**Excerpt**

· · · ·

Single by Koda Kumi featuring Fergie

from the album Trick
- B-side: "Lady Go!, Once Again"
- Released: June 11, 2008
- Recorded: 2008
- Genre: J-pop; hip hop; R&B;
- Label: Rhythm Zone

Koda Kumi singles chronology
| "Anytime" (2008) | "Moon" (2008) | "Taboo" (2008) |

Fergie singles chronology
| "Labels or Love" (2008) | "That Ain't Cool" (2008) | "Just Stand Up!" (2008) |

= Moon (EP) =

Koda Kumi single

Moon (stylized as MOON) is the fortieth single released by Japanese singer-songwriter Koda Kumi. Much like her past summer single "Freaky" and "4 Hot Wave", Moon carried four songs. It charted at No. 2 on Oricon and stayed on the charts for nineteen weeks. It was released in CD and CD+DVD editions, with the limited editions of both versions carrying an alternate rendition of "Moon Crying".

==Information==
Moon is Japanese singer-songwriter Kumi Koda's fortieth single. It charted at No. 2 on the weekly Oricon Singles Charts and remained on the charts for nineteen weeks.

The single became Kumi's first to be released after the controversy in late January of that same year. On January 30, Kumi made an inflammatory statement on All Night Nippon when asked about whether or not she wanted her then-manager to have children, whereas her manager had just gotten married. She had responded, "When women turn 35, their amniotic fluid goes rotten, so I hope they have a child before then." Her website had been shut down with a letter from Kumi posted on the page, apologizing for her remark. Due to the controversy, it was speculated that any following singles would not chart well, if she chose to continue releasing music.

Kumi had gone to say how the song's lyrics and overall tone were written as an apology and to reflect how much she had regretted the statement.

The single continued on with the theme of releasing a summer single with four songs, following "4 Hot Wave" (2006) and "Freaky" (2007). However, although the single carried four different musical tracks, it was only a double A-side with music videos only being released for "Moon Crying" and "That Ain't Cool".

For "Moon Crying", Kumi worked closely with musical composer h-wonder. The two had worked together several times in the past, beginning with her debut single Take Back in 2000.

· · · ·

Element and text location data
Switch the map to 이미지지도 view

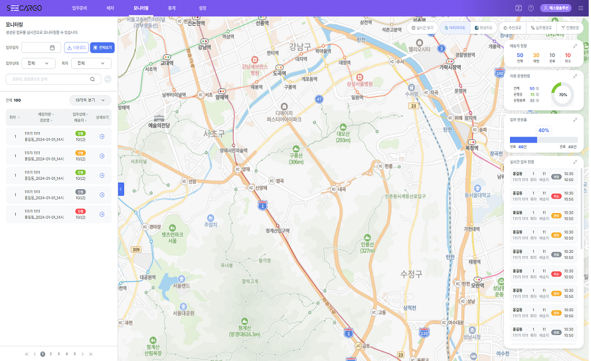[456, 29]
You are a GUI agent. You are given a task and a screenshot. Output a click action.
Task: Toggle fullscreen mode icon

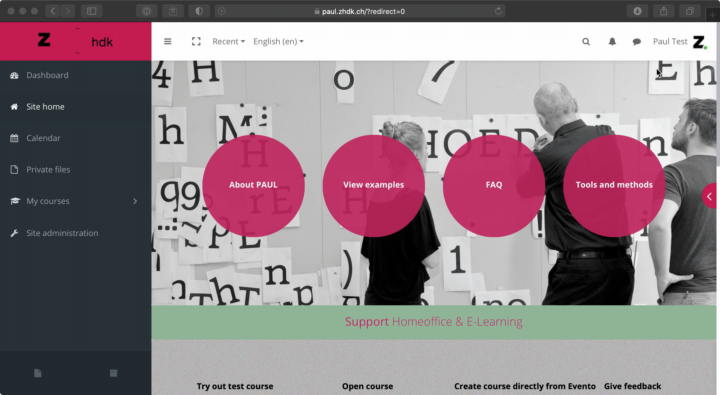click(x=196, y=42)
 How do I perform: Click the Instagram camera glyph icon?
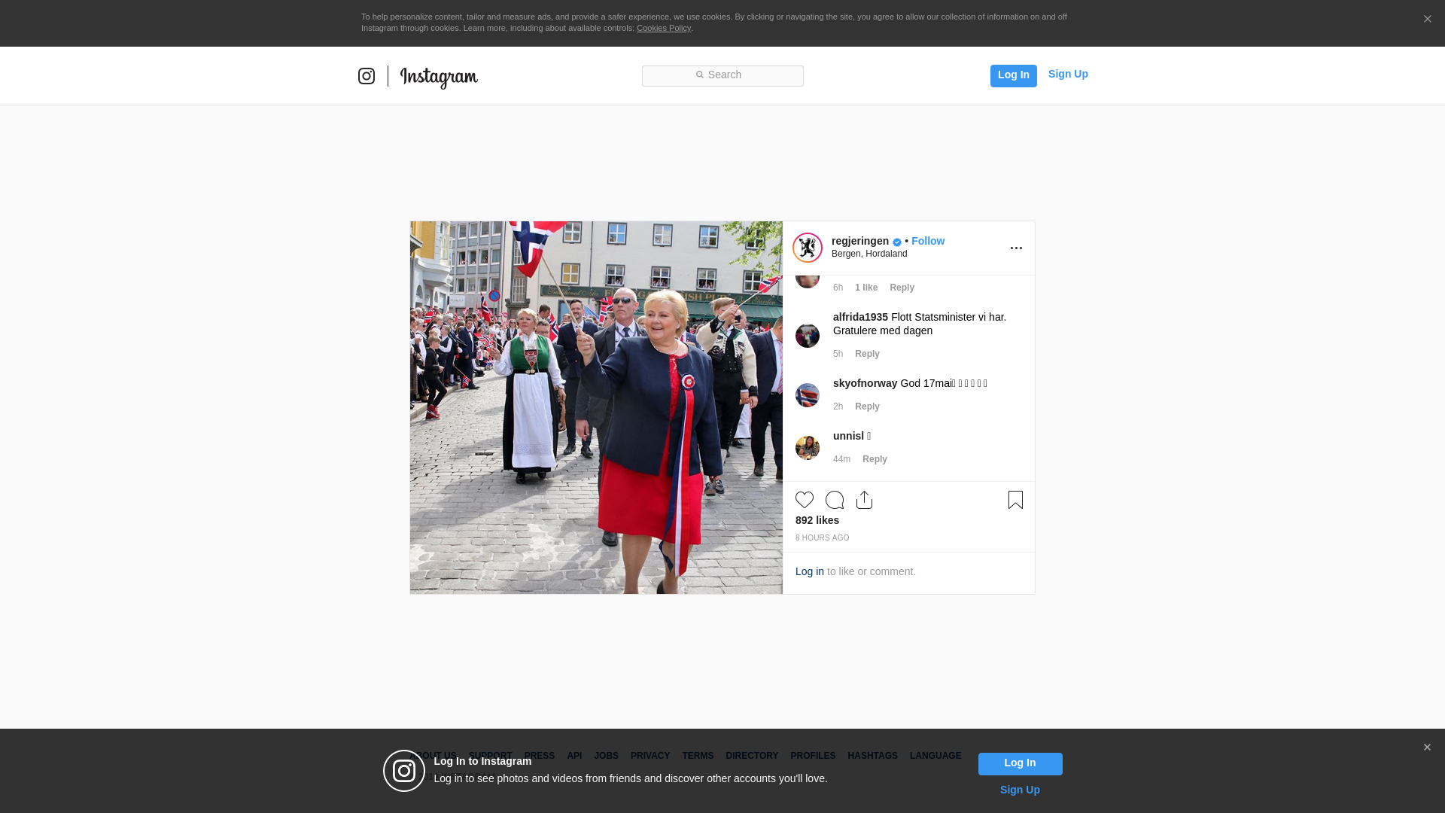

· · · ·

**Required actions**
• a. Can you update the records by replacing "icon" with "button" and leaving everything else unchanged? Omit the pictures from your answer.
• b. What comes next in the article on Koda Kumi's single "Moon"? Continue it from the point where it stops.
The article and the records are unrelated to each other.

**Results of the tasks**
• a.
Switch the map to 이미지지도 view

[456, 29]
You are a GUI agent. You are given a task and a screenshot. Output a click action.
Task: Toggle fullscreen mode button

click(x=196, y=42)
 How do I perform: Click the Instagram camera glyph button?

• b.
"That Ain't Cool" featured American singer-songwriter Fergie from the hip hop/pop group Black Eyed Peas. Although both Kumi and Fergie were listed as the writers for the song, the song was mainly written by Fergie, who presented the song as a gift to Kumi upon meeting the artist.

Moon is certified Gold by RIAJ for shipment of 100,000 copies. It is her last single to pass the 100,000 mark in Oricon sales to date. Moon Crying was certified triple platinum for 750,000 downloads in January 2014.

==Promotional Advertisements==
"Moon Crying" was used as the theme song for the TV Asahi drama Puzzle (パズル / PAZURU).

"Lady Go!" was used as the promotional song for KOSEs "Glamorous Hunter" under the Visée line.

==Packaging==
Moon was released in both CD and CD+DVD, with limited editions of both.

- CD: contains eight musical tracks.
- CD [Limited Edition]: contains nine musical tracks.
- CD+DVD: contains eight musical tracks, two music videos and two making videos.
- CD+DVD [Limited Edition]: contains nine musical tracks, two music videos, two making videos and the "live version" of Moon Crying.

Limited editions contained an alternate piano arrangements of "Moon Crying" on the CD and a live version of "Moon Crying," which was performed on May 15, 2008, during her Kingdom tour performance at Yoyogi National Gymnasium.

==Post Controversy and KODA REKI==

"It’s scary to talk in front of people. It’s scary to stand on stage. I want to quit being Koda Kumi."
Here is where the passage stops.